Although network agencies are encouraged to collaborate, there are no formal governance structures to guide cross-sector collaboration. During normal operations, member agencies provide information as they deem necessary; during a crisis, agencies continue to control their own information, but they work through a regional joint information center (RJIC) to provide more coordinated announcements to the public.
RPIN is mainly a one-way communication resource for the public. Although anyone can access the RPIN announcements through the Web site, citizens can also create free membership profiles. With a subscription to RPIN, they will receive emails with relevant safety alerts, which they can then tailor to their specific needs or interests.
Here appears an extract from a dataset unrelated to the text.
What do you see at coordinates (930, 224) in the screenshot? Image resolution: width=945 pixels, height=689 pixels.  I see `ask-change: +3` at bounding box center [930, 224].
Announcements can be filtered by county (King, Pierce, or Snohomish County) and by the alert category (Emergency Alerts, or widespread emergencies; Transportation Alerts, including road closures and transit service disruptions; and Other News, which covers all other bulletins and disruptions).
Pacific Northwest Economic Region (PNWER)
PNWER is a public-private partnership committed to promoting economic growth in the Northwest while sustaining the region’s natural resources and environment. Established in 1991 through coordinated legislation in the member states and provinces, PNWER has representatives from Alaska, Idaho, Montana, Oregon, Washington, British Columbia, Alberta, and the Yukon Territory.
PNWER relies upon a well-established governance structure to manage the elected representatives and private sector partners who form its membership; the organizational chart below outlines the main councils and committees. The Delegate Council is the founding body of PNWER, and therefore takes on the role of aligning the organizations’ current activities with its original mission and goals.
Figure 1. PNWER Organizational Chart 4
In order to reach its goal of sustainable economic development, PNWER has nine working groups to focus on specific areas of interest: Agriculture, Environmental Technology, Forest Products, Government Procurement, Recycling, Telecommunications, Tourism, Trade & Finance, and Transportation. Each of the working groups regularly reports their activities to the Executive Committee. PNWER’s Annual Summit provides a forum for all of the Working Groups to hold their meetings and enables face-to-face information sharing and collaboration among the various PNWER members.
New Jersey Regional Operations Intelligence Center (ROIC)
With a new facility at the State Police headquarters, New Jersey’s Regional Operations Intelligence Center (ROIC) is already improving law enforcement in the state. Described as a “fusion center,” the ROIC provides a single reporting site for three information sets: law enforcement intelligence, public safety, and private sector reporting. The Center also has three main goals as it moves forward: inclusiveness, regionalization, and transparency.
The ROIC is still in its early stages of development as a regional center for law enforcement data. However, it has already developed strong partnerships with a variety of public safety agencies. Run by the New Jersey Department of Homeland Security and Preparedness, the Center also houses the Office of Emergency Management and the state Emergency Operations Center (EOC). The ROIC also receives regular input from the FBI, the US Department of Homeland Security, FEMA, the NYPD, bordering State Police, a range of New Jersey state agencies, local county and municipal governments, and many non-government partners.